海からはそこそこ離れているし、時代背景的にプールの様な泳ぐ施設を作るのは難しく、国内に流れる川は深い箇所が多い上に流れも早いので、泳ぐのに(特に水泳の練習には)向いていない。なので、川で子供達があまり遊ばないように注意されている。遊ぶにしても、浅瀬でヒザ下までに足を漬けるくらいだ。
その為に、この国で水泳は行われず、そもそも水に入る機会も環境も殆どない。結果、泳げる人が殆どいないのだ。例外は、他国に行き、何かしらの理由で泳ぎを学んだ一部の人のみ位だとか。
「そうか…てことは、ロッテさんも…」
「えぇ、泳ぐのは苦手で…」
「じゃあ、ディンとショーも…」
「はい、泳げません…」
「同じく…」
「くッ…」
書か言う俺も、泳ぎはあまり出来ない。
そうこうしてる間も、レイナはもがいている。
その姿を見て俺は、前の世界で、テレビで見た事を思い出した。
「レイナ!もがいちゃダメだ!それよりも水面に浮かぼうとするんだ!力を抜いて、手を広げろ!」
と叫んだ。
多くの人が溺れた際に、叫んだりもがいたりするが、それはしてはいけない行為だ。叫んだりもがくと、肺から空気が抜け、身体が沈んで余計に溺れやすくなってしまうらしい。
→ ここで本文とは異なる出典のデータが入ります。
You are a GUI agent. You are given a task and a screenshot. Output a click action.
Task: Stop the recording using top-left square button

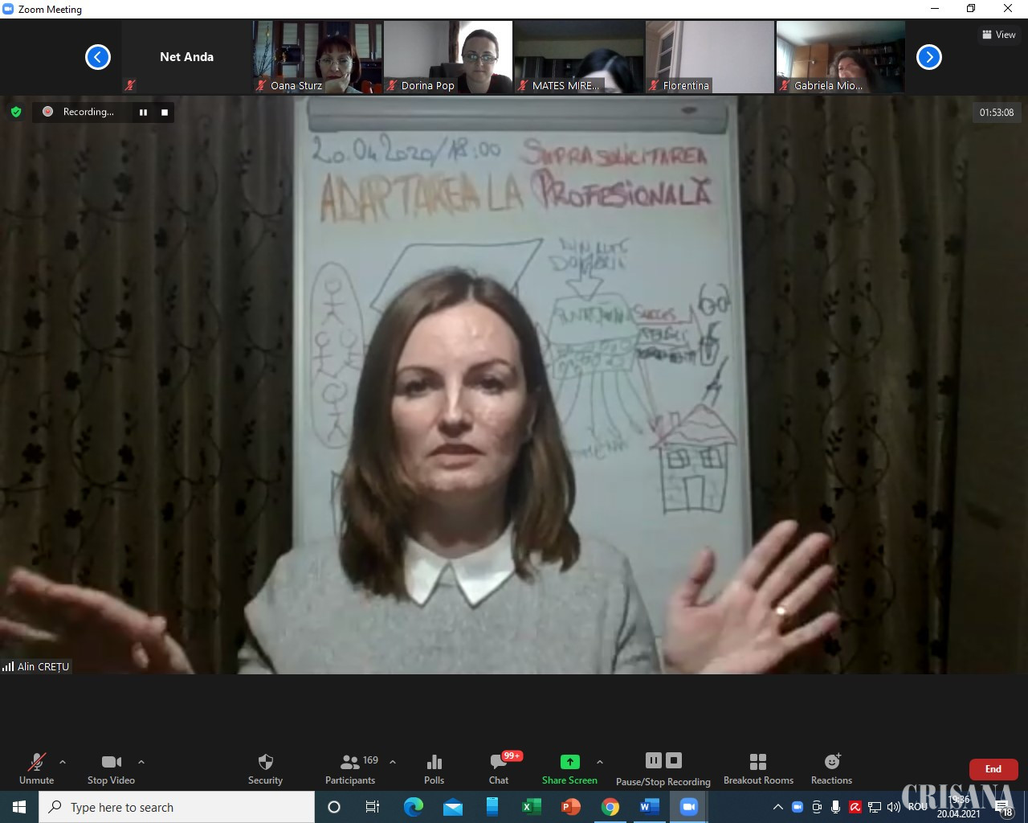point(165,113)
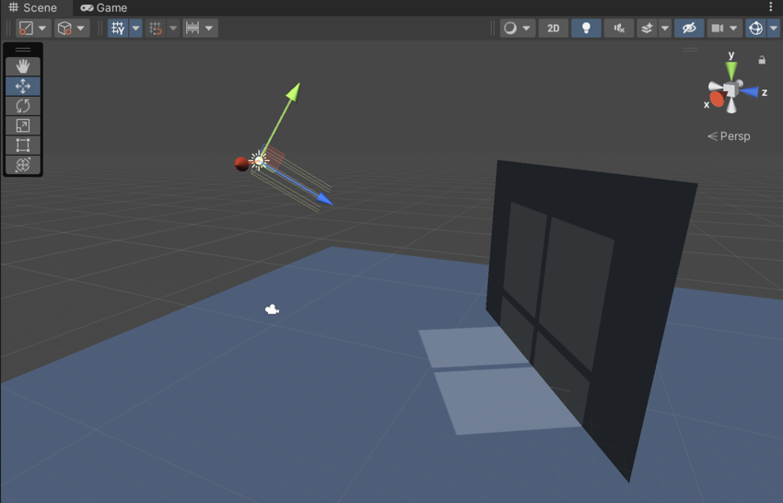The height and width of the screenshot is (503, 783).
Task: Click the Persp projection label
Action: pyautogui.click(x=729, y=136)
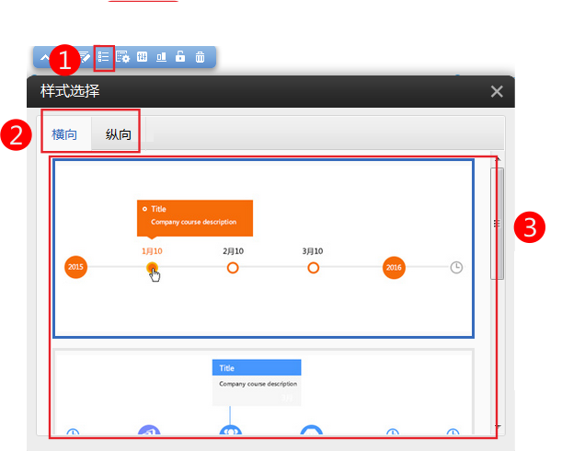
Task: Open the settings list icon with gear
Action: [123, 57]
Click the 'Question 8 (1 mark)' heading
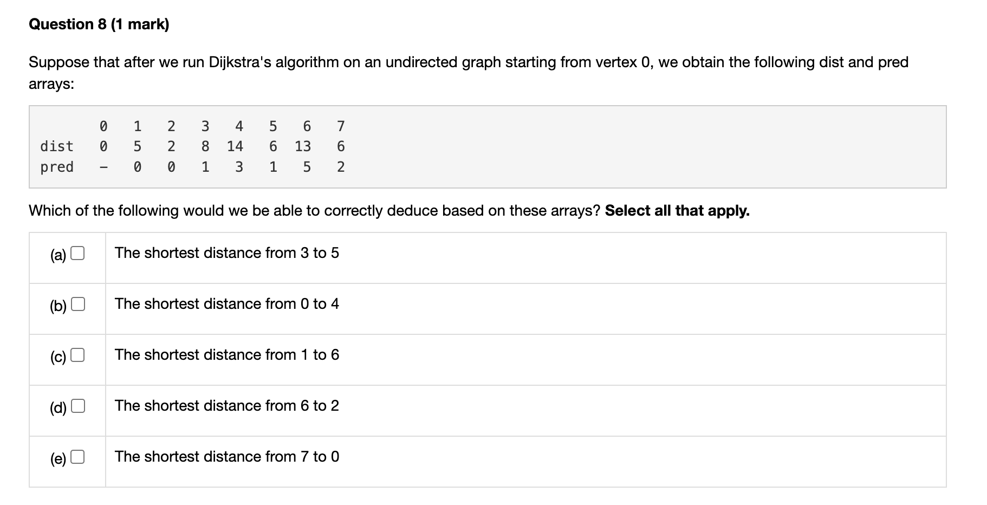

人間の身体は水にある程度は、浮かぶようになっている。
息の吸っていれば、身体の約98%の部分が水の中でも、残り約2%の部分が水から出るようになっている。しかし、もがくとその僅かな2%が、手先になってしまうのだ。
なので溺れた際は、
①体の力を抜き、手足を広げる
②靴・服は脱がない
③落ち着いて呼吸し、浮いて助けが来るのを待つ
が、大切なのだ。前の世界で見たテレビでやっていた。
しかし、
「アプアプ!」
「ダメだ聞こえてない…」
パニックになってるレイナの耳には届かないようだ。
「ロープか何かないか!?」
そう言って辺りをキョロキョロと見渡すも、漫画みたいに、都合よくは見つからない。
その直後だった。
グッ!!
「!リリーナ!?」
突然、リリーナが欄干に身を乗り出した。
そして、
バッ!
止める間もなく、リリーナはそのまま川に飛び込んでしまった。
「えっ、リリーナ!?何を…」
リリーナ、前に泳げないって言ってたじゃないか!?なのに、なに考えてんだ!?…
そう思っていたが、
「レイナさん、私に捕まって!」
飛び込んだリリーナは、片腕にレイナを掴ませると、もう片方の腕で、水をかいで泳ぎだした。
「泳げてる…」
そうこういている内に、リリーナはレイナと共に、川岸に辿り着いていた。
「「はぁ…はぁ…はぁ…」」
川岸に上がった2人。
「はぁ…大丈夫レイナさん!?」
「はぁ…えぇ…おかげさまで…何とか…」
2人共、全身びしょ濡れだが、命に別状はなさそうだ。
「お~い、リリーナ!」
「大丈夫レイナ!!」
俺等が駆け寄る。
ショーとディンが、タオルを差し出す。2人共スポーツマンなのでタオルは何時も形態しているようだ。
それから、ショーとディンに手伝ってもらい、レイナと、念の為にとリリーナの2人を、医者に診てもらった。ロッテによると、ジャスティス家のお抱えの医者らしい。
スポーツ大国で尚且つ、武道を嗜む家柄ゆえに、お抱えや専属の医者が何人かいるのだとか。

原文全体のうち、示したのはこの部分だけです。